> **Tasks for this exercise**
1 - In the text on digoxin and photoreceptors, which Na,K-ATPase isoforms does digoxin show a certain selectivity for?
2 - Rewrite the paragraph in the digoxin text that begins "Digoxin inhibits primarily the catalytic alpha subunits" as a short bulleted list, keeping its main facts.

Digoxin inhibits primarily the catalytic alpha subunits of Na,K-ATPases[14] and has a certain selectivity for α2 and α3 isoforms[7] that are also expressed in retinal cells including photoreceptors.[17, 38] As Na,K-ATPases are responsible for ion homeostasis and are critical for maintaining high extracellular levels of Na+ and high intracellular K+,[39] inhibition of Na,K-ATPase activity by digoxin leads to an increase in Na+ and a depletion of K+ in the cells.[39, 40] As a consequence of high intracellular Na+, the entry-mode of the sodium/calcium exchanger (NCX) may be activated[41] potentially causing increased intracellular Ca2+ levels in addition.[42] Whereas a causative role of high intracellular Na+ for the induction of cell death has not been established but may be connected to apoptosis through the regulation of cell volume,[43] Ca2+ has long been recognized as an important factor for the regulation of a variety of cellular processes including apoptosis.[44] Ca2+ may induce cell death, for example, through activation of calpains that leads to the proteolytic cleavage of intracellular substrates.[45] Importantly, calpain-mediated cell death has also been reported in models of photoreceptor degeneration.[46, 47] Similarly, strong evidence suggests that depletion of intracellular K+ is essential for the initiation of apoptosis in a variety of cells.[48] The mechanisms that contribute to cell death by K+ depletion are not known in detail, but may include regulation of cell volume, caspase activation and changes of the membrane potential of mitochondria.[39] Loss of intracellular K+ was directly implicated in photoreceptor degeneration in drosophila that lacked the alpha subunit of the Na,K-ATPase.[49] Thus, inhibition of Na,K-ATPases may alter intracellular ion homeostasis, which may significantly contribute to the degeneration of photoreceptor cells after digoxin application.

> **Source information**
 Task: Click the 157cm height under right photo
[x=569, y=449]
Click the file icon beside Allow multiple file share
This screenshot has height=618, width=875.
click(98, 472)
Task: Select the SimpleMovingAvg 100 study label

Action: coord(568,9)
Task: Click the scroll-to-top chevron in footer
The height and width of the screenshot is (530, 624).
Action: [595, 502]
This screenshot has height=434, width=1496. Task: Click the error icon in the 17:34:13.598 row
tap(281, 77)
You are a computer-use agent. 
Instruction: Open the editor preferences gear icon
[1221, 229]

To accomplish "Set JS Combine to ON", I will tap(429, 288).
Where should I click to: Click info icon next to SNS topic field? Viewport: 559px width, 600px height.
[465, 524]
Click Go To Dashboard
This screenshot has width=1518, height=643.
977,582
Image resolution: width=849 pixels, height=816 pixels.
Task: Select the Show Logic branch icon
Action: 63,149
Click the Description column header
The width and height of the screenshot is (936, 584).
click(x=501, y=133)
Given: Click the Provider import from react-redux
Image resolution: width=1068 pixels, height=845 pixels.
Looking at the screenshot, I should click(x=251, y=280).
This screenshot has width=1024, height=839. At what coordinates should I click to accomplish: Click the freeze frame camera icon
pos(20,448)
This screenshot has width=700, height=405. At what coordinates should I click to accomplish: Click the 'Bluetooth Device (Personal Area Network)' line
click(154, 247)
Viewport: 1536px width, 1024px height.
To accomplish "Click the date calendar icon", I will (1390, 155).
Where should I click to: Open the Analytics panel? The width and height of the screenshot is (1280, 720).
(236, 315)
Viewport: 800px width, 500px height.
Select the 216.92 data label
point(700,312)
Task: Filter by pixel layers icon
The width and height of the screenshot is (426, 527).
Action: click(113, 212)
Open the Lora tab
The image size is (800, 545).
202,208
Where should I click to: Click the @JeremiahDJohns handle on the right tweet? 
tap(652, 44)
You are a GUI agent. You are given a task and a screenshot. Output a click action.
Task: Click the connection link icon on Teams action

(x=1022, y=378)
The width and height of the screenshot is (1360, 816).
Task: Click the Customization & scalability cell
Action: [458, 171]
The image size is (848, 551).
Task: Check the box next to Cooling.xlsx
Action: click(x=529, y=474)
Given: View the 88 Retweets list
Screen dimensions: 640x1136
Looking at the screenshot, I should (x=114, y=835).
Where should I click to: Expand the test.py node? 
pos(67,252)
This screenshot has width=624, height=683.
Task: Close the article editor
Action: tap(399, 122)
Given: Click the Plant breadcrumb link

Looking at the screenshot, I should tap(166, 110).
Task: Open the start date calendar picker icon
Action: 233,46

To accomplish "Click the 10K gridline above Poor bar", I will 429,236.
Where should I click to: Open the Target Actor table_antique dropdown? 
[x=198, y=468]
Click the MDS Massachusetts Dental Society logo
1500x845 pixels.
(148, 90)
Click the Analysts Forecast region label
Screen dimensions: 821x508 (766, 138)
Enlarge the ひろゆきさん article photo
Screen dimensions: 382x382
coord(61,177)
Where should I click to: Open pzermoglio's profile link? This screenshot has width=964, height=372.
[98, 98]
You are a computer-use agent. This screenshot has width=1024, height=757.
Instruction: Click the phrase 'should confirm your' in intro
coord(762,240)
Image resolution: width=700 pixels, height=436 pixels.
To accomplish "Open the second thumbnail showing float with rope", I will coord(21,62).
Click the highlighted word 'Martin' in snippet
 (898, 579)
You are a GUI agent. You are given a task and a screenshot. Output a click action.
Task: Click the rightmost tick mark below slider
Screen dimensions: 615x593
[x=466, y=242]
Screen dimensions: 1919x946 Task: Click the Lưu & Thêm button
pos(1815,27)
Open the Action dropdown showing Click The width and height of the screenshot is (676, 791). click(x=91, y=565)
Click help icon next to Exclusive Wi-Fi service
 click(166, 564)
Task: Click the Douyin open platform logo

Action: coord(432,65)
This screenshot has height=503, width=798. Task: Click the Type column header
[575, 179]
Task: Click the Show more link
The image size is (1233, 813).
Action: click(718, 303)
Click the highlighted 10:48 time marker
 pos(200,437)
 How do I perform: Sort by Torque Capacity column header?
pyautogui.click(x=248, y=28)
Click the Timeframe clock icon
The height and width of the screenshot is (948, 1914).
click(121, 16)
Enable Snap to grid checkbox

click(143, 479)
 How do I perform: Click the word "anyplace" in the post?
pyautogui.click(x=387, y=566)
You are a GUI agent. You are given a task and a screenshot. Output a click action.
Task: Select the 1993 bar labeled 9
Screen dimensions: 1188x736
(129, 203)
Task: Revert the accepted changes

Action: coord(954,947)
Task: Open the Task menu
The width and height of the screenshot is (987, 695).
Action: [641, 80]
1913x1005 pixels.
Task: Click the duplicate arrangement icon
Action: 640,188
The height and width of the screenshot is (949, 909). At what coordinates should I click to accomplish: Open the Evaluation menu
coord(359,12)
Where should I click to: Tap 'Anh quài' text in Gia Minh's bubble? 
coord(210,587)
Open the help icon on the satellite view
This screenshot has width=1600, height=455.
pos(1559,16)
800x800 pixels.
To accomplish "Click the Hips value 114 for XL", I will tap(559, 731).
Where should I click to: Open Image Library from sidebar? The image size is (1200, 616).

> **Solutions below**
1 - The α2 and α3 isoforms.

2 -
- Digoxin mainly inhibits the catalytic alpha subunits of Na,K-ATPases. It has some selectivity for the α2 and α3 isoforms, which are also expressed in retinal cells, including photoreceptors.
- Na,K-ATPases maintain ion homeostasis: high extracellular Na+ and high intracellular K+. Digoxin's inhibition of them raises intracellular Na+ and depletes K+.
- High intracellular Na+ may activate the entry mode of the sodium/calcium exchanger (NCX). This could also raise intracellular Ca2+.
- High Na+ has not been shown to cause cell death, though it may be linked to apoptosis through cell volume regulation.
- Ca2+ is a long-recognized regulator of apoptosis. It can induce cell death, for example by activating calpains, which cleave intracellular substrates. Calpain-mediated cell death has been reported in models of photoreceptor degeneration.
- K+ depletion appears essential for initiating apoptosis in many cell types. Its exact mechanisms are unknown but may involve cell volume regulation, caspase activation and changes in mitochondrial membrane potential.
- In drosophila lacking the Na,K-ATPase alpha subunit, loss of intracellular K+ was directly implicated in photoreceptor degeneration.
- Therefore, by altering intracellular ion homeostasis, Na,K-ATPase inhibition may contribute significantly to photoreceptor degeneration after digoxin application.